Can you pull out every line of the entries below word for word, leaving the pictures out of your answer?
START Extracted entries
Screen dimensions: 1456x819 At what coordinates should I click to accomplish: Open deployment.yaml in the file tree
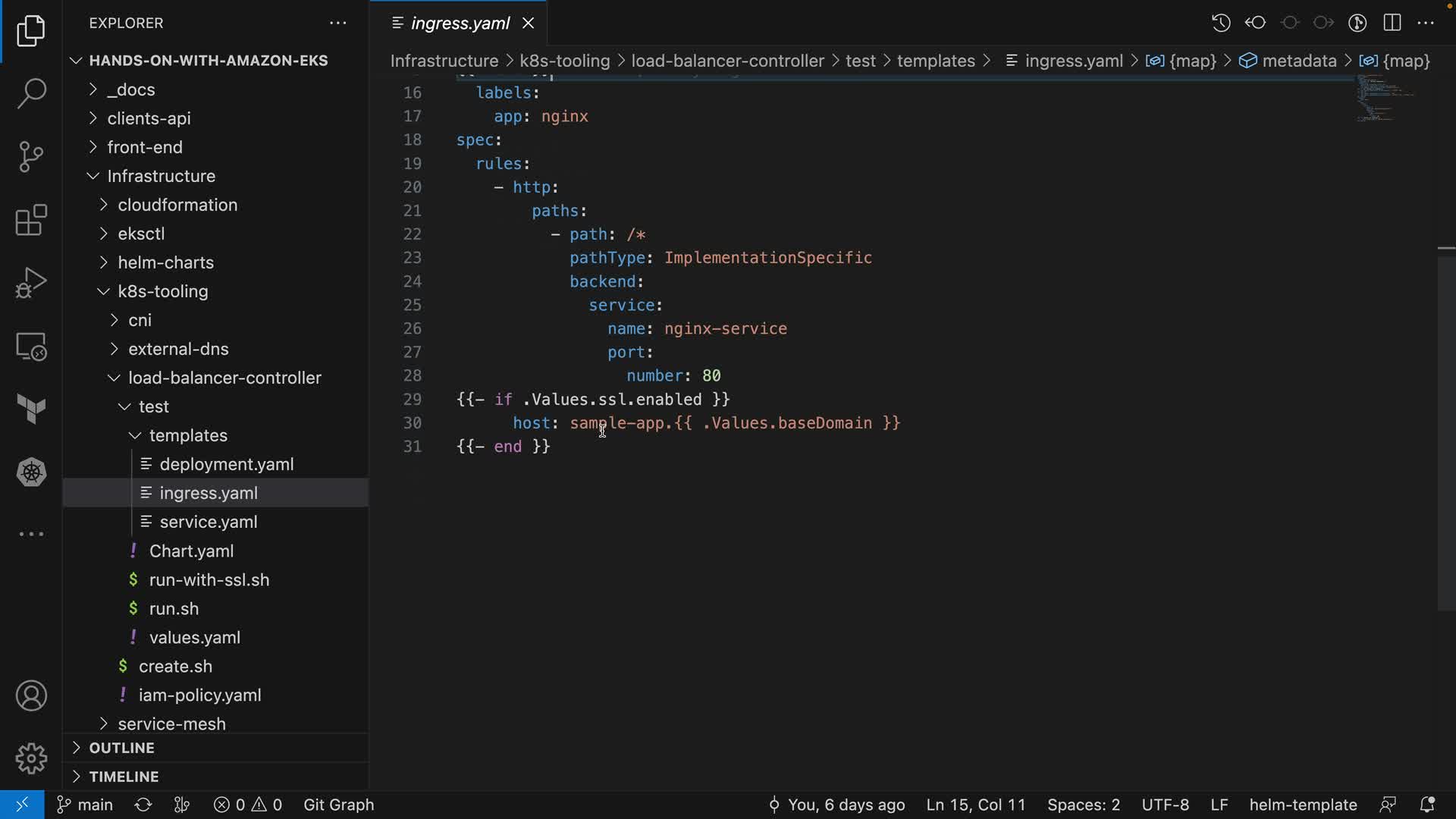[x=226, y=464]
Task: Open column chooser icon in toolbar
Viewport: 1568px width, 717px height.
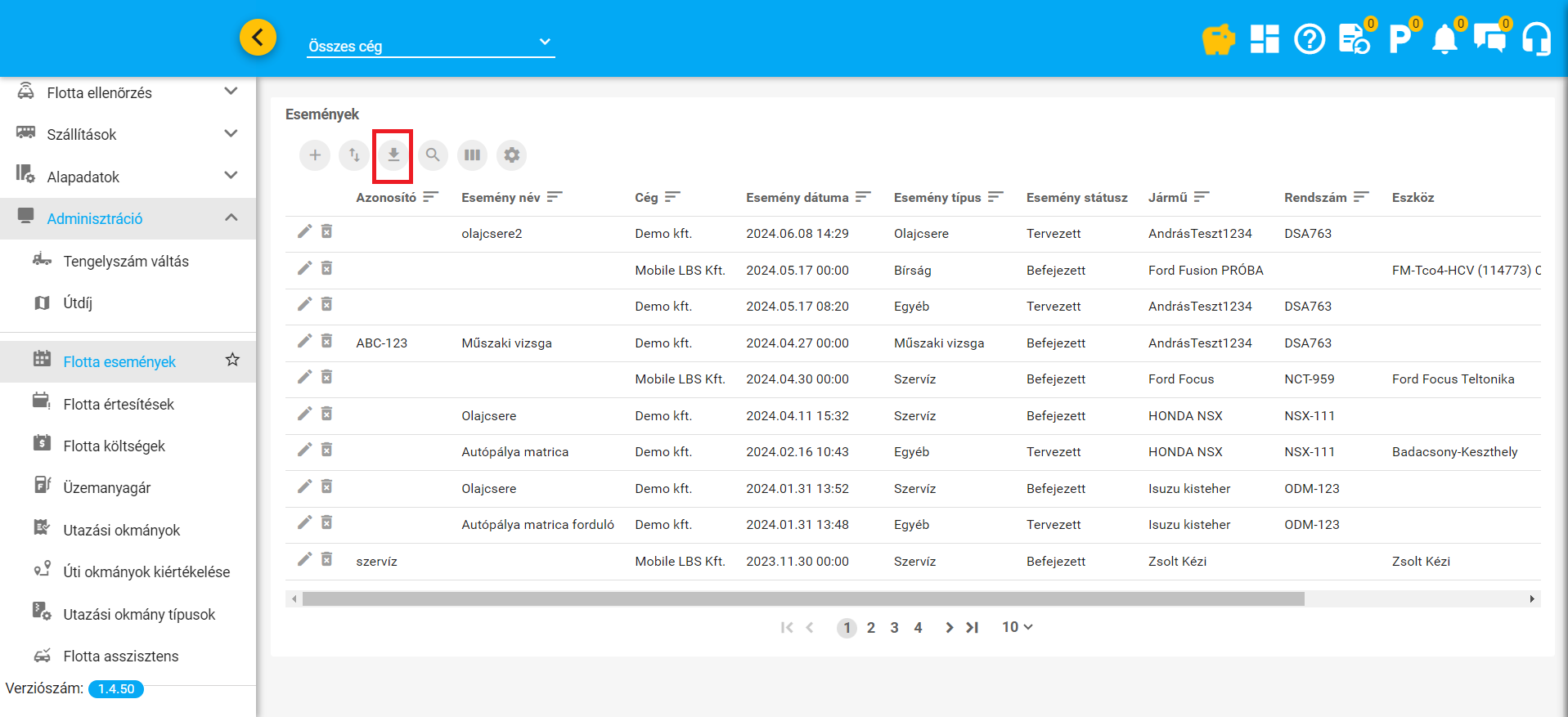Action: [x=472, y=155]
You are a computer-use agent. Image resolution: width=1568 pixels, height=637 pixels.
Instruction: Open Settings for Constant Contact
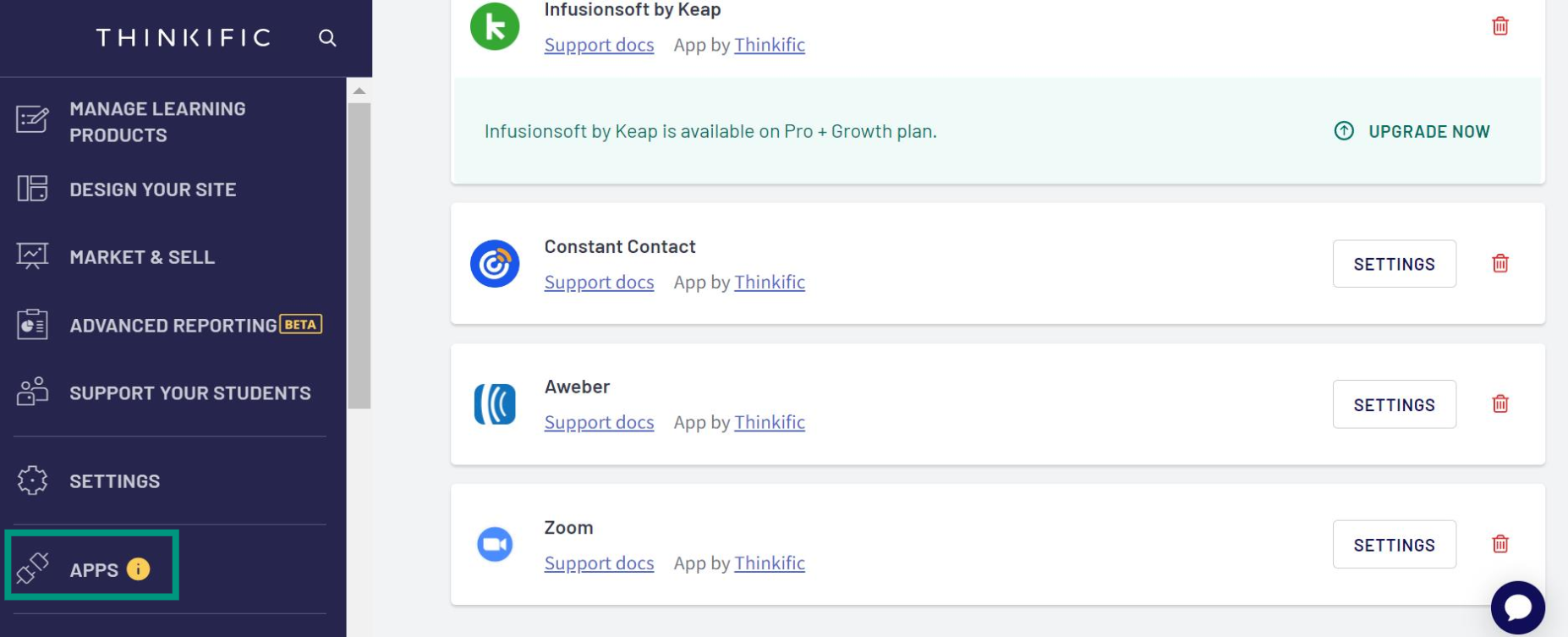click(x=1394, y=264)
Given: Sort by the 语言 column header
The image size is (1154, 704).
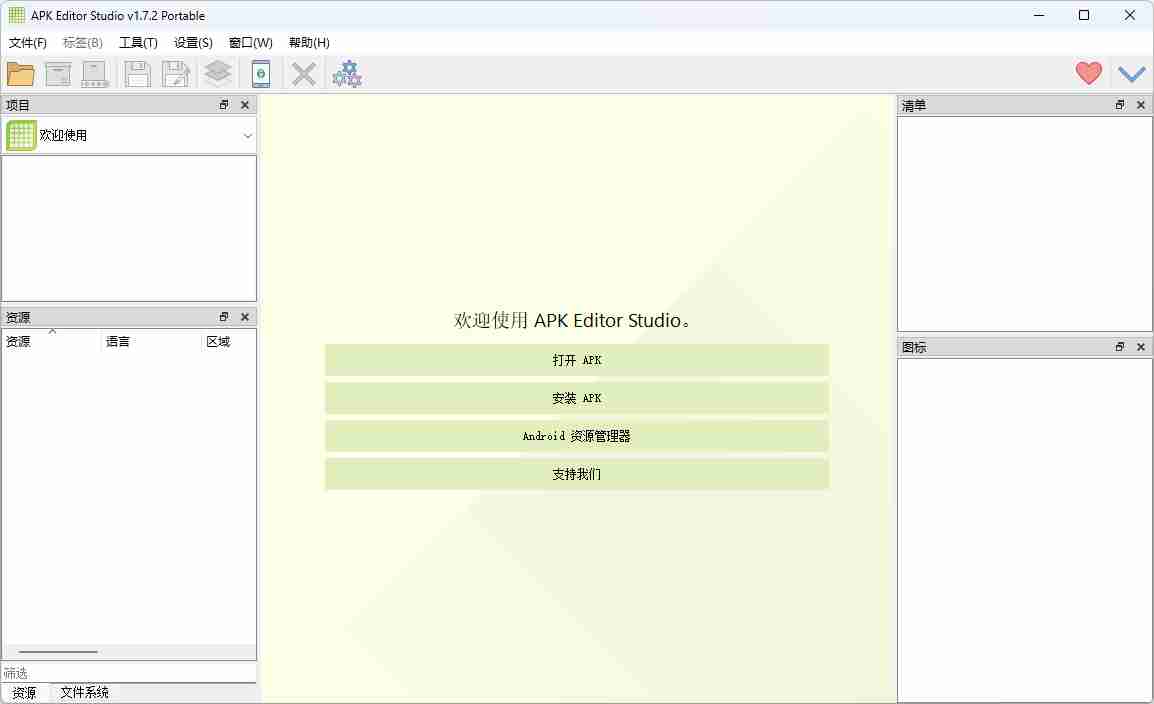Looking at the screenshot, I should [x=118, y=341].
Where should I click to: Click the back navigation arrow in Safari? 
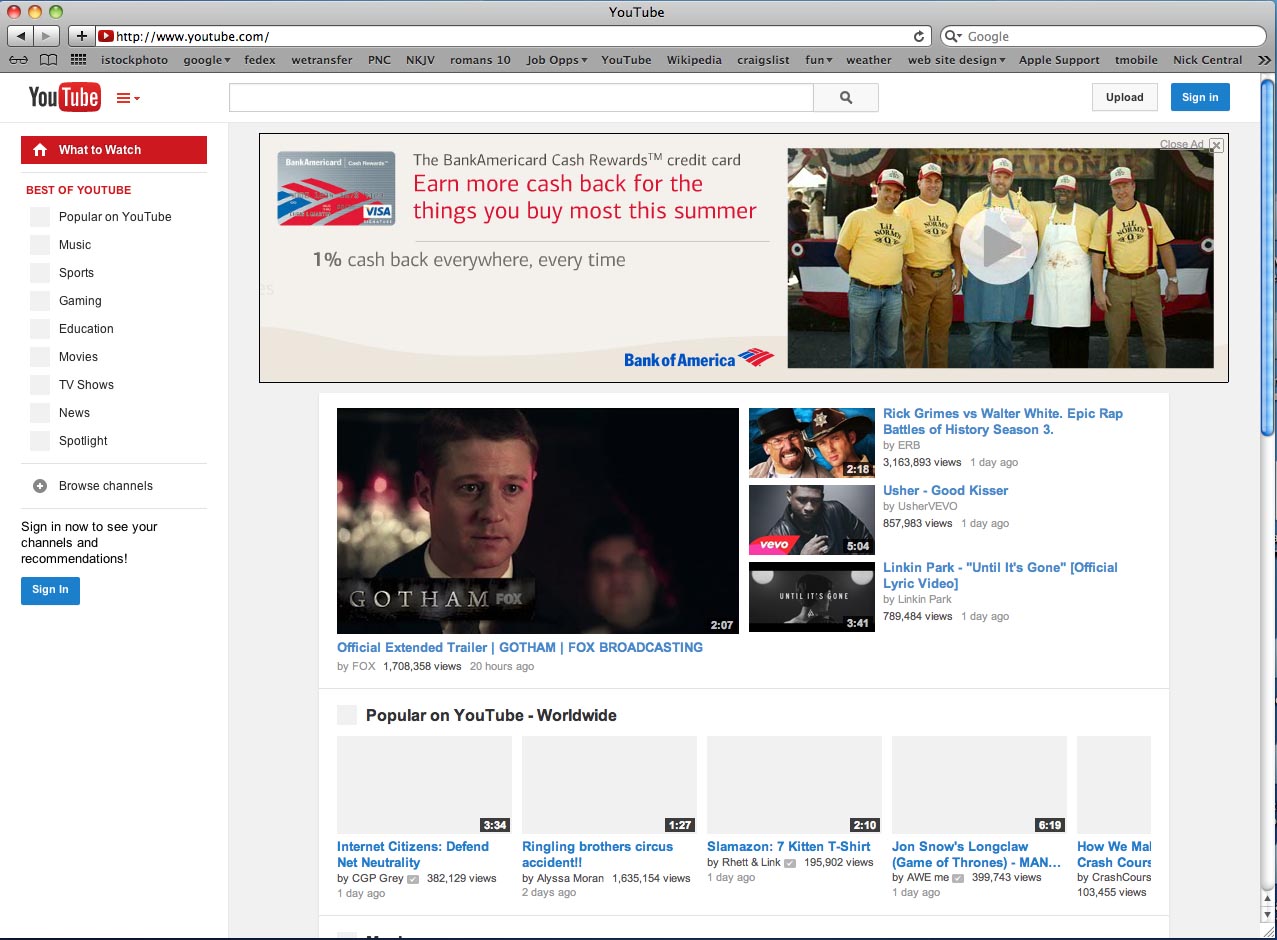pyautogui.click(x=18, y=36)
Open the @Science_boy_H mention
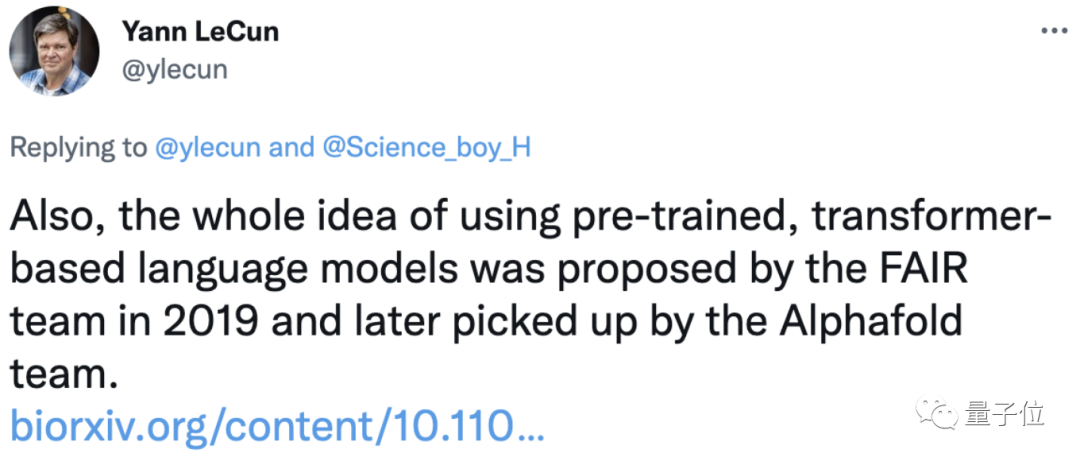 pos(426,148)
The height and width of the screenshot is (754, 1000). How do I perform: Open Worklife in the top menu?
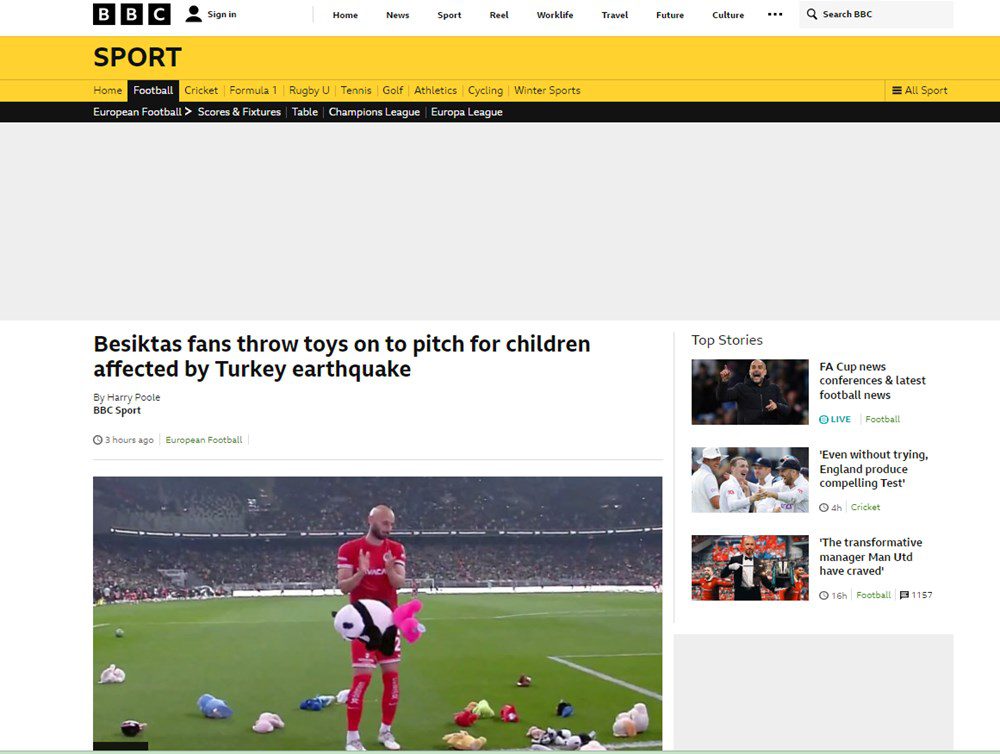555,15
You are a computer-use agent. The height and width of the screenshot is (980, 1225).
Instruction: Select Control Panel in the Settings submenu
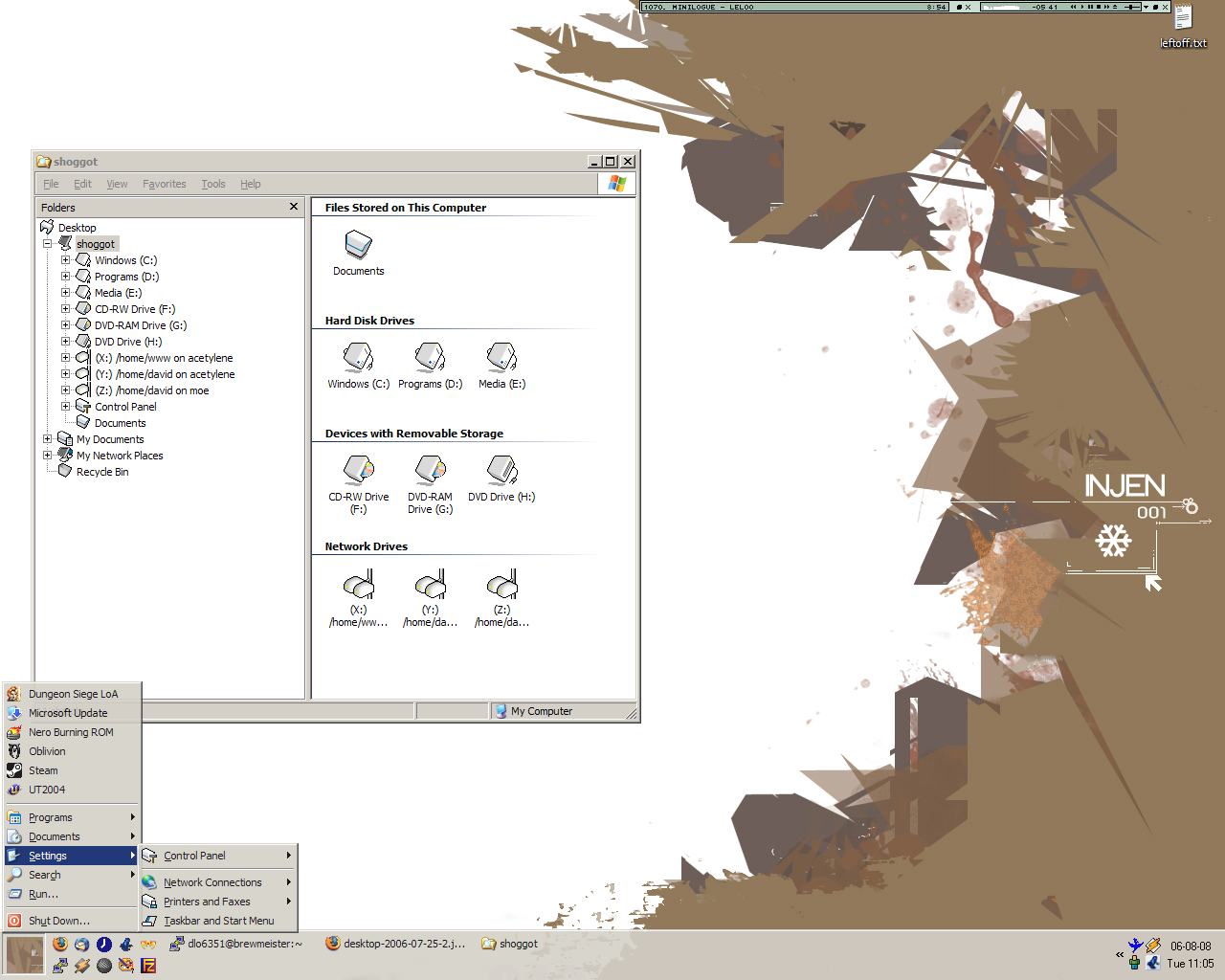click(x=194, y=856)
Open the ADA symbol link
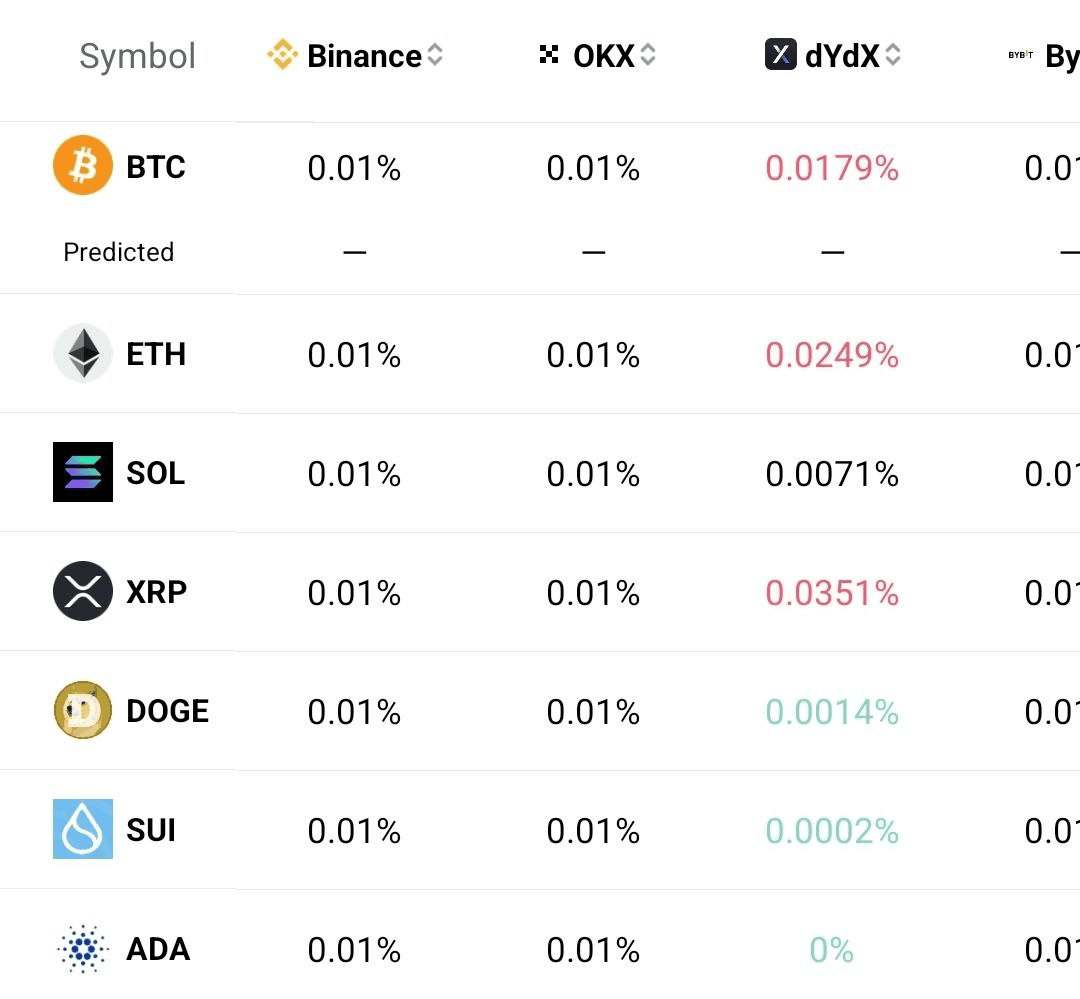Image resolution: width=1080 pixels, height=999 pixels. pos(158,949)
END Extracted entries
§ Completed exercise:
Screen dimensions: 1456x819 At what coordinates should I click to accomplish: Open deployment.yaml in the file tree
[x=226, y=464]
Task: Open column chooser icon in toolbar
Viewport: 1568px width, 717px height.
Action: [x=472, y=155]
You are a computer-use agent. Image resolution: width=1568 pixels, height=637 pixels.
Instruction: Open Settings for Constant Contact
click(x=1394, y=264)
Given: Sort by the 语言 column header
The image size is (1154, 704).
Looking at the screenshot, I should [x=118, y=341].
Where should I click to: Click the back navigation arrow in Safari? 
pyautogui.click(x=18, y=36)
Open the @Science_boy_H mention
 pos(426,148)
The height and width of the screenshot is (754, 1000). How do I perform: Open Worklife in the top menu?
555,15
You are a computer-use agent. The height and width of the screenshot is (980, 1225).
Instruction: Select Control Panel in the Settings submenu
click(x=194, y=856)
Open the ADA symbol link
Image resolution: width=1080 pixels, height=999 pixels. pos(158,949)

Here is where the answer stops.